The new group, set up by the same team behind Consensus Action on Salt and Health, aims to raise awareness of “hidden sugars” by helping people to recognise when foods contain them, as they are not always obviously high sugar foods. They also plan to encourage manufacturers to reduce how much is added to foodstuffs. Action on Sugar believes a 20% to 30% reduction in added sugar is achievable in 3 to 5 years from now.
The hope is that reducing the amount of added sugar to foods could slow the increasing prevalence of diabetes and obesity in the UK.
BBC News, 9 January 2014
Number of people with diabetes rises to 3.2 million
The number of adults in the UK with diabetes reached 3.2 million in 2013, a rise of 163 000 from 2012: the largest rise over 1 year since 2008.
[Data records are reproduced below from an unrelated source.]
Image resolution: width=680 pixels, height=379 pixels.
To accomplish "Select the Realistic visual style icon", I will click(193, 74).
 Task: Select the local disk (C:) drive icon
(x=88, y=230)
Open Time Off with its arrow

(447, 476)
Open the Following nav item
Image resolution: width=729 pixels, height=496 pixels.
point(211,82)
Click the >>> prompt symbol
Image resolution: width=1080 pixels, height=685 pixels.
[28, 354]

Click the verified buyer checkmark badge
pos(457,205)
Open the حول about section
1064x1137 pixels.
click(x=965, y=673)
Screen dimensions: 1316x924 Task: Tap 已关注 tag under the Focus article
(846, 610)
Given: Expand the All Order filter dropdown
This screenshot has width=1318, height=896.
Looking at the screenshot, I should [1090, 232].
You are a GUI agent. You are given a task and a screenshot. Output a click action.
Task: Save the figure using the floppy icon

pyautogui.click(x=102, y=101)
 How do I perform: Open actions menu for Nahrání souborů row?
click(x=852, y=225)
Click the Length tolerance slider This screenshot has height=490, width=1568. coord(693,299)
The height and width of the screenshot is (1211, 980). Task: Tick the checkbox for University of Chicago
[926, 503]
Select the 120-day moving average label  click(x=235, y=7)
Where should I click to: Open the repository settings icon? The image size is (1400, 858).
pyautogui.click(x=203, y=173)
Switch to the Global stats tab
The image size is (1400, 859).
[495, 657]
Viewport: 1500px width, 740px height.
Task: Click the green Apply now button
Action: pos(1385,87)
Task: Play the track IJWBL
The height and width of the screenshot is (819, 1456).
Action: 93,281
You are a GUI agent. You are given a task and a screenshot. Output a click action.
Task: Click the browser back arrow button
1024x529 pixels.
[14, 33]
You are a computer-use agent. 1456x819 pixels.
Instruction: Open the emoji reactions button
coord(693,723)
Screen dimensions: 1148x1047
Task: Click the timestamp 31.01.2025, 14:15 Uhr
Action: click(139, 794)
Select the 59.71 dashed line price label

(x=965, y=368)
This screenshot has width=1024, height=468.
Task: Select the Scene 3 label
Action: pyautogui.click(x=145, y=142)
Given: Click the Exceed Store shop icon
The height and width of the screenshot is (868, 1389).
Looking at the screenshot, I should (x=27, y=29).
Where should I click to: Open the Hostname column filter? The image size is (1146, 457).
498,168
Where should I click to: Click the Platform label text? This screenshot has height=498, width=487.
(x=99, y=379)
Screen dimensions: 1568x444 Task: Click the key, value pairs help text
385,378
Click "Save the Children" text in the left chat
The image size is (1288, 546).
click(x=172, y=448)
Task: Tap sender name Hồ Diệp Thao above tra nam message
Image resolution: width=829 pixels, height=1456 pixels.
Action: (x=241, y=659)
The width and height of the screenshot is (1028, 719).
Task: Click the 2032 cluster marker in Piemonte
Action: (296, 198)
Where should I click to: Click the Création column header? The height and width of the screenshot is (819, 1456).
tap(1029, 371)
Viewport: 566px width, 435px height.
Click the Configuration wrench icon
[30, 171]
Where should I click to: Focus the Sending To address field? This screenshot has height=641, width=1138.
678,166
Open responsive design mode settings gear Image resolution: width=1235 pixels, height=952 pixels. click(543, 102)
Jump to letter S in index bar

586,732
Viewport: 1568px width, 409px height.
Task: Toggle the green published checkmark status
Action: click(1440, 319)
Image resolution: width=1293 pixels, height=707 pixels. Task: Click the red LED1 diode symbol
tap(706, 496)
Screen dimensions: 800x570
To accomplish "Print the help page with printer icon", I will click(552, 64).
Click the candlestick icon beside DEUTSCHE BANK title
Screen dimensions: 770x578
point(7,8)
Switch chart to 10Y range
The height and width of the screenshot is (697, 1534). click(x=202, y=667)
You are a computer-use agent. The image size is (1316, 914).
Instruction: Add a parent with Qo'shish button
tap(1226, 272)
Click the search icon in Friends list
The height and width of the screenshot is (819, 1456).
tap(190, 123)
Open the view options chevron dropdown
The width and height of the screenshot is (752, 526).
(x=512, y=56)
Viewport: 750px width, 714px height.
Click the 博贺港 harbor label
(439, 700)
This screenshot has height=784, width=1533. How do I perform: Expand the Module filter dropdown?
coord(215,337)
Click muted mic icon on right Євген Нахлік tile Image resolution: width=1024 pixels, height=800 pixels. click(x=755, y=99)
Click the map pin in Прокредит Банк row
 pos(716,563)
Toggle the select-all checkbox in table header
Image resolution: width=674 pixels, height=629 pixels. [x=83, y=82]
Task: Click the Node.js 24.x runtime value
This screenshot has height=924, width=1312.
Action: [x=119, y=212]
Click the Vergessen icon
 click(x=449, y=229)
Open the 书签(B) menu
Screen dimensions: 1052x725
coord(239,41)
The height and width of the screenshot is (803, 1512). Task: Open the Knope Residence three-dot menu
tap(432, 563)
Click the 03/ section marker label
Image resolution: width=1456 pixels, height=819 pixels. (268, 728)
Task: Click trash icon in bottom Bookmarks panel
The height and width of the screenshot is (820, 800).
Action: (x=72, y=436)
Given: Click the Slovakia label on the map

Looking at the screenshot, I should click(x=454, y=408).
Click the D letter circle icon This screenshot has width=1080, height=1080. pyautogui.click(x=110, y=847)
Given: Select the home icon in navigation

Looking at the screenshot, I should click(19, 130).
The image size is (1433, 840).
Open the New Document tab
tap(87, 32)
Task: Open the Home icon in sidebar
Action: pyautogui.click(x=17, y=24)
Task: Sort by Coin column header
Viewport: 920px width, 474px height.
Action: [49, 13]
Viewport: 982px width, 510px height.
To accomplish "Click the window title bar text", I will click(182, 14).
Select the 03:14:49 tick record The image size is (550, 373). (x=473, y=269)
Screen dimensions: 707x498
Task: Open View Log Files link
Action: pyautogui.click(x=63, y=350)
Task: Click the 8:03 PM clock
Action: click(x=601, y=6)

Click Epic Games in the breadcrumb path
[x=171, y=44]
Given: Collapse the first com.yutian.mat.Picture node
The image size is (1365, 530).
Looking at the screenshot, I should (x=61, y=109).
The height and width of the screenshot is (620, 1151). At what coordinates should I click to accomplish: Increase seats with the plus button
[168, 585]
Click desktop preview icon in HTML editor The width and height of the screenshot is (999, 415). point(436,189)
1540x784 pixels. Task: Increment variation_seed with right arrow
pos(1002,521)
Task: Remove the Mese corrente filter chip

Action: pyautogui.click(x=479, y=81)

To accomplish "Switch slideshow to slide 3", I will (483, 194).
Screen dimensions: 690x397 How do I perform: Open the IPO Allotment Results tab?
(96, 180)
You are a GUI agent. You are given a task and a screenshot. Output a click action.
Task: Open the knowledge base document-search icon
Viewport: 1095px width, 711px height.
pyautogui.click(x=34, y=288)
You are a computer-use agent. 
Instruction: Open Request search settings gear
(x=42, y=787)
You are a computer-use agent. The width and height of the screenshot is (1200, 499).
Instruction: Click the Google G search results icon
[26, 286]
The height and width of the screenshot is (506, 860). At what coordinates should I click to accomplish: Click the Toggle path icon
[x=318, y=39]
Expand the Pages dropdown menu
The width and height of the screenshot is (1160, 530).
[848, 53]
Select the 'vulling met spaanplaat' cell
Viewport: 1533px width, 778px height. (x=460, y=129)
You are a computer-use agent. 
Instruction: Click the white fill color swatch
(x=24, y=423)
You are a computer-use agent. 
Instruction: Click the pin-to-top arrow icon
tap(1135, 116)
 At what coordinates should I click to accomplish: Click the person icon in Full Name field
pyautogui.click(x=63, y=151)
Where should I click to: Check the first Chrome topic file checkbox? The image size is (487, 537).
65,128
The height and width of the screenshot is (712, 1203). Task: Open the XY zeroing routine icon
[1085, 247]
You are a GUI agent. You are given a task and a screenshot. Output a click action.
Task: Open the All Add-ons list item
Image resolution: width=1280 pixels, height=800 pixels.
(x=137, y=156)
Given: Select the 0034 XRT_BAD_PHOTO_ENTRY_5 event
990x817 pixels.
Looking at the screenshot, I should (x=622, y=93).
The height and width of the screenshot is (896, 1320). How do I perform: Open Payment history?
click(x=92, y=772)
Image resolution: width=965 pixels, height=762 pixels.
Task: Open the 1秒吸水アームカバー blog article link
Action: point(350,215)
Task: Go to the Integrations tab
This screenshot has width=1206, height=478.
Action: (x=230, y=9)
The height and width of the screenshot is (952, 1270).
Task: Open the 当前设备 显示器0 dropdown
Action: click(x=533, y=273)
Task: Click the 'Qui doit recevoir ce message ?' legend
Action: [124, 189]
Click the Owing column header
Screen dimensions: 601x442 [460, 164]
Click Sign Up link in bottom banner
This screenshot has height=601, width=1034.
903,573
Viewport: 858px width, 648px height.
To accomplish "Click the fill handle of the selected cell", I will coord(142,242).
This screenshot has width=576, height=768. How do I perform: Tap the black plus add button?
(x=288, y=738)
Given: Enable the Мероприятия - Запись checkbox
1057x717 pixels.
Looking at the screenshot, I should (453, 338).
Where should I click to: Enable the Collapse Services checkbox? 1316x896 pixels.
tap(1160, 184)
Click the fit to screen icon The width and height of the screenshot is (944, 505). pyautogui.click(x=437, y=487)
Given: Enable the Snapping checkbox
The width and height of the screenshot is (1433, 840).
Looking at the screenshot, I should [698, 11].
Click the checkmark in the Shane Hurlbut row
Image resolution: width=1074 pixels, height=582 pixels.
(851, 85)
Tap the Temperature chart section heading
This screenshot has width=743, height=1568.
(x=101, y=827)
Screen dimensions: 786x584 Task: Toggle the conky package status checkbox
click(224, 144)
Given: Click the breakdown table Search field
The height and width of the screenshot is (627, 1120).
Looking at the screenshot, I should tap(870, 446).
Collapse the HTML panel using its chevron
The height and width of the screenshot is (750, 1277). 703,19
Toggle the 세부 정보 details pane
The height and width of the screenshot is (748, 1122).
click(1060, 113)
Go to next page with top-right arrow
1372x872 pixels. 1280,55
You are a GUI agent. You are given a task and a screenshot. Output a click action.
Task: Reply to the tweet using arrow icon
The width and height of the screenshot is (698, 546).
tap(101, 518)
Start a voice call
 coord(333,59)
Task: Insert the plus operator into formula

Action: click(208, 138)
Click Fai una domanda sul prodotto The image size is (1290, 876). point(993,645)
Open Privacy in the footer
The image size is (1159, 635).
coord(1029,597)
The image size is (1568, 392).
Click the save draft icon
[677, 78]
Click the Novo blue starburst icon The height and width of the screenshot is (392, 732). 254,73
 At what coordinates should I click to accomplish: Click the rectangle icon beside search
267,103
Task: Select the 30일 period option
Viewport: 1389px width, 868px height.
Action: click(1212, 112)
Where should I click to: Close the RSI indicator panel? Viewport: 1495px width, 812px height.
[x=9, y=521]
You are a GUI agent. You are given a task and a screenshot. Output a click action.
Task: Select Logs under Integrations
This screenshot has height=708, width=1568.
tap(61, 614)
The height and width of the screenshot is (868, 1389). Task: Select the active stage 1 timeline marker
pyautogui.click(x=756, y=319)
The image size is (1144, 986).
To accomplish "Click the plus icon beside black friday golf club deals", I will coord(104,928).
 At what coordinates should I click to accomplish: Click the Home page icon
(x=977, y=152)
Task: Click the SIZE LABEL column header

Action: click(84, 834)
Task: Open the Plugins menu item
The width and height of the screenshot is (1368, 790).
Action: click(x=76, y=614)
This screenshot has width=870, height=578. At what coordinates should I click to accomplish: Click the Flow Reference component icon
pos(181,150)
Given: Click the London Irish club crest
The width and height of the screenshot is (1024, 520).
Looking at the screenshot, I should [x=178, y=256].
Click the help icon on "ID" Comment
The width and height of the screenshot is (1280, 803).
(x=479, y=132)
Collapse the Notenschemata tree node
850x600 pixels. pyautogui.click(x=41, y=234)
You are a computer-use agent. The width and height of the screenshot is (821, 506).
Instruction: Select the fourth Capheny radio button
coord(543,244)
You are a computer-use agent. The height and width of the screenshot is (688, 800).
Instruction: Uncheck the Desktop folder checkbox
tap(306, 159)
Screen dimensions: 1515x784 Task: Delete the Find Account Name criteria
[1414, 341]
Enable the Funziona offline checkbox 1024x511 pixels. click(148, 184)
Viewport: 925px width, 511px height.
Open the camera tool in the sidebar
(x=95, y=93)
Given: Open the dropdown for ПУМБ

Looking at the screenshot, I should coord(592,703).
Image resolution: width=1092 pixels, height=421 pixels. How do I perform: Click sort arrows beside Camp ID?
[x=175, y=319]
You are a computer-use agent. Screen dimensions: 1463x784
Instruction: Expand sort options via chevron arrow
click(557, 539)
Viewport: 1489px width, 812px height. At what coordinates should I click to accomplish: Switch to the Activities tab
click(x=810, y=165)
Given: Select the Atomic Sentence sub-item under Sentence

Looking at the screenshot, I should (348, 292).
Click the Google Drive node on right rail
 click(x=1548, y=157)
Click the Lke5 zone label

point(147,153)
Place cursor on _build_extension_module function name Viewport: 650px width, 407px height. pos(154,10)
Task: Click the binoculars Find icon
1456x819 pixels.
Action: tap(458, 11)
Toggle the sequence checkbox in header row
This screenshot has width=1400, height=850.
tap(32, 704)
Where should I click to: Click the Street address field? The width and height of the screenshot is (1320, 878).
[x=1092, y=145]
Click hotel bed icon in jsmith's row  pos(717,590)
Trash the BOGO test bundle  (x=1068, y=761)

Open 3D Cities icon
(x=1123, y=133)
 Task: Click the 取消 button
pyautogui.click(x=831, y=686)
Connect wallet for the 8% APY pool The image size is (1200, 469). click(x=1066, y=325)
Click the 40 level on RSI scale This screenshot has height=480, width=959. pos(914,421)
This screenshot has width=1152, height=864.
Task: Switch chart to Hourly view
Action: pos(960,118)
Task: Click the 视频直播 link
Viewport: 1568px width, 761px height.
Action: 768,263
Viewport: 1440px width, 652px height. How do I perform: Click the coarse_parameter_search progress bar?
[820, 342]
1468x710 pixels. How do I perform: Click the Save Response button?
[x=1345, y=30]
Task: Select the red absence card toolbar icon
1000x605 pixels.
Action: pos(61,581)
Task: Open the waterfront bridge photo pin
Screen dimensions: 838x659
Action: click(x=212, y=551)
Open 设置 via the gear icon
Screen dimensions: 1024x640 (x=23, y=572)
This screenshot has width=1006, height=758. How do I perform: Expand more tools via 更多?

The rise from 2012 can be partly explained by the final figure now including all forms of diabetes, which did not occur before (i.e. type 1, type 2 and rarer forms of diabetes).
This report suggests that 6% of the UK population have diabetes; however, it does not account for the number of people with undiagnosed diabetes.
Diabetes UK, 10 February 2014
Are Alzheimer’s and type 2 diabetes the same condition?
Researchers from Albany University, NY, USA, have suggested that Alzheimer’s disease could be the same as end-stage type 2 diabetes.
It is believed that the extra insulin that is produced in those with type 2 diabetes gets into the brain and disrupts its chemistry, eventually resulting in masses of amyloid proteins that accumulate into toxic clumps. Ewan McNay, one of the researchers of the study said: “It’s the same amyloid build-up to blame in both diseases – [people with] type 2 diabetes really do have low-level Alzheimer’s.”
The Sunday Times, 1 December 2013
Adults with diabetes are susceptible to seasonal influenza
Working-aged adults with diabetes have a 6% increased susceptibility of developing flu, with the potential for a longer stay in hospital than adults without diabetes. These are the findings of a Canadian study published in Diabetologia.
In total, 166 715 participants were included in the research: 56 513 people with diabetes were matched with 110 202 people without diabetes in a 2:1 ratio.
The authors of the article conclude: “It may be cost-saving to target working-age adults with diabetes for vaccination, [even] with a presumed rate of vaccine effectiveness as low as 20%”.
ScienceDaily, 24 January 2014
Digging up type 2 diabetes variants in Neanderthal DNA
A team at Harvard Medical School, MA, USA, have compared the DNA from the toe bone of a 50 000-year-old Neanderthal woman to over 1000 present-day humans to see which genes are the same and which are different, with the inference that genes that show similarity could suggest Homo sapiens inherited them when they moved out of Africa and interbred with Neanderthals.
Their work, published in Nature, suggests gene types that influence diseases, such as type 2 diabetes and Crohn’s disease, found in people today were incorporated when this interbreeding occurred.
This could provide an explanation for why present-day humans outside of Africa appear to be more susceptible to type 2 diabetes; because Homo sapiens that remained in Africa did not breed with Neanderthals and thus did not acquire these genes types that more strongly influence disease.